Summertime is a season of escapes and big-budget blockbusters; both are evoked in the PMA’s summer show. “Gauguin, Cézanne, Matisse: Visions of Arcadia,” curated by Joseph Rishel, traces explorations of an idealized paradise, a primeval landscape of blue skies; happy, gentle animals; and lots and lots of naked people.
At first glance, this seems like another decorative, Impressionist-heavy summer show that everyone will eventually take their mom to. However, there’s more to the big-names exhibition than the surface, showing “Arcadia” as both a utopian vision and a meme of academic painting out of which burst modernism and surrealism. New gestures, marks and cultural gazes bloom in these canvases of idyllic landscapes and luscious bathers. The show is anchored by monumental canvases; its centerpiece, Gauguin’s Where Do We Come From? Where Are We? Where Are We Going?, along with Emile Bernard’s Bathers with Water Lilies and André Derain’s Bathers, are tours de force of confident brush strokes and inspired color choices.
With the exceptions of Signac’s study for In the Time of Anarchy and Chavannes’ Summer, the Arcadian way is a life of leisure, though industrial modernity creeps in via Delaunay’s and Metzinger’s fragmented, mechanized visions. Many works, like Derain’s Earthly Paradise or Kirchner and Pechstein’s summer nudes, were actually produced while each artist was on retreat, and have a relaxed, vacation-y quality.
Exhilarated by Delaunay’s Paris and soothed by Franz Marc’s gentle dream animals, it’s easy to see the modern parallel: When packing for any vacation, whether camping or down the Shore, we each bring along our own version of these same visions of natural paradises and bathing beauties. Summer vacation is Arcadia, purchased.
The flip side of a commodified paradise can be found in another show, Ellen Harvey’s installation “Arcade/Arcadia” at Locks Gallery. Harvey counters the joyousness of modern boardwalk culture — a descendant of those canvases at the PMA — with visions of a faded seaside town. Harvey’s haunting installation examines Arcadia past its prime via the melancholy British resort town of Margate.
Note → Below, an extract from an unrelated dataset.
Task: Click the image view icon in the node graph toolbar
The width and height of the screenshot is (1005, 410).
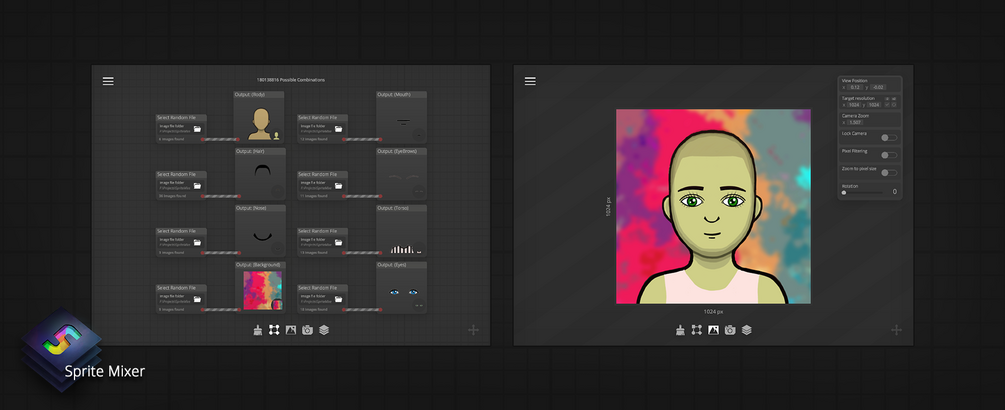Action: (291, 330)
In its Victorian-era glory days, the town was a fashionable retreat for Londoners and home and inspiration to J.M.W. Turner, one of the great Romantic landscape painters of the 19th century. After decades of decline, Margate is now in the throes of an aggressive revitalization campaign, including the construction of the Turner Contemporary arts center, for which Harvey originally created “Arcade/Arcadia.”
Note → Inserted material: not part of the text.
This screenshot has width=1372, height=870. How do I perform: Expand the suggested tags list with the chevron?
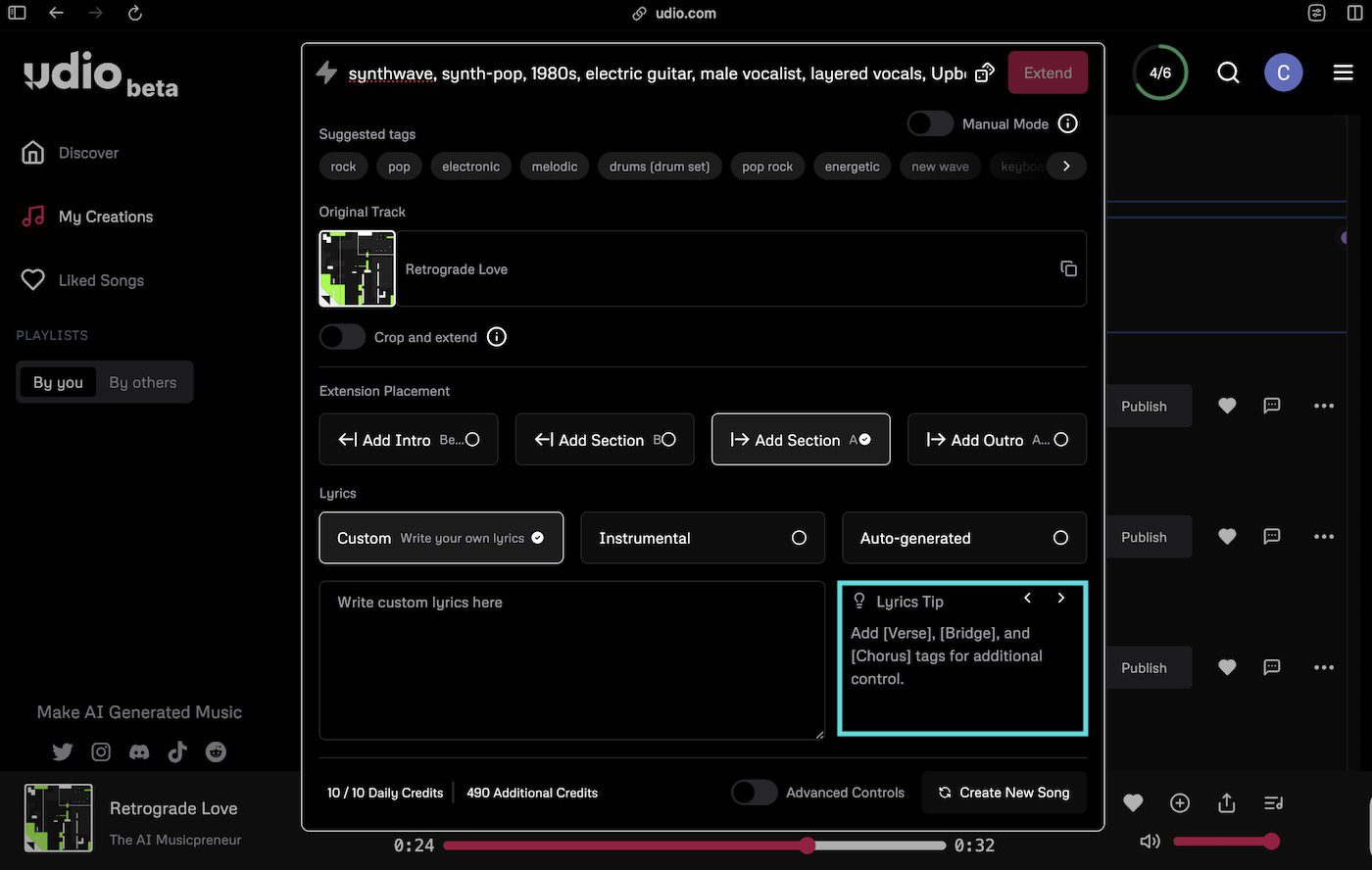tap(1067, 166)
The viewer enters an open-frame facsimile of Turner’s London gallery/studio wrapped in a giant, illuminated ARCADIA sign inspired by Margate’s now-defunct Dreamland amusement park. Inside, a series of Harvey’s trademark mirror etchings depict the town’s contemporary shoreline. One end is dominated by a large panel of moonlight on water; and we experience Margate in an eerie gloaming.
This shadow-Margate is devoid of people, except for the reflected viewers — the only visitors to this former Arcadia. Somehow, Harvey manages to simultaneously revile and celebrate the seaside retreat, Turner’s idealized vision and the role of the vacationer.
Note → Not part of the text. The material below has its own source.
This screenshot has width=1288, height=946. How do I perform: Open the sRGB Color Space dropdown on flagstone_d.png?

Framing these artifacts of modernity are timeless, meticulously rendered etchings of lapping waves and ocean surface. In the back room, Harvey has defaced her mirrored shorelines with frenetic scribbling, forcing the viewer to gaze at the natural beauty as if through a scratched bulletproof window. We see Arcadia, but we know we can never get there.
“Gauguin, Cézanne, Matisse: Visions of Arcadia,” through Sept. 3, $25, Philadelphia Museum of Art, 2600 Ben Franklin Parkway, 215-763-8100, philamuseum.org.
“Ellen Harvey: Arcade/Arcadia,” through July 27, free, Locks Gallery, 600 Washington Square S., 215-629-1000, locksgallery.com.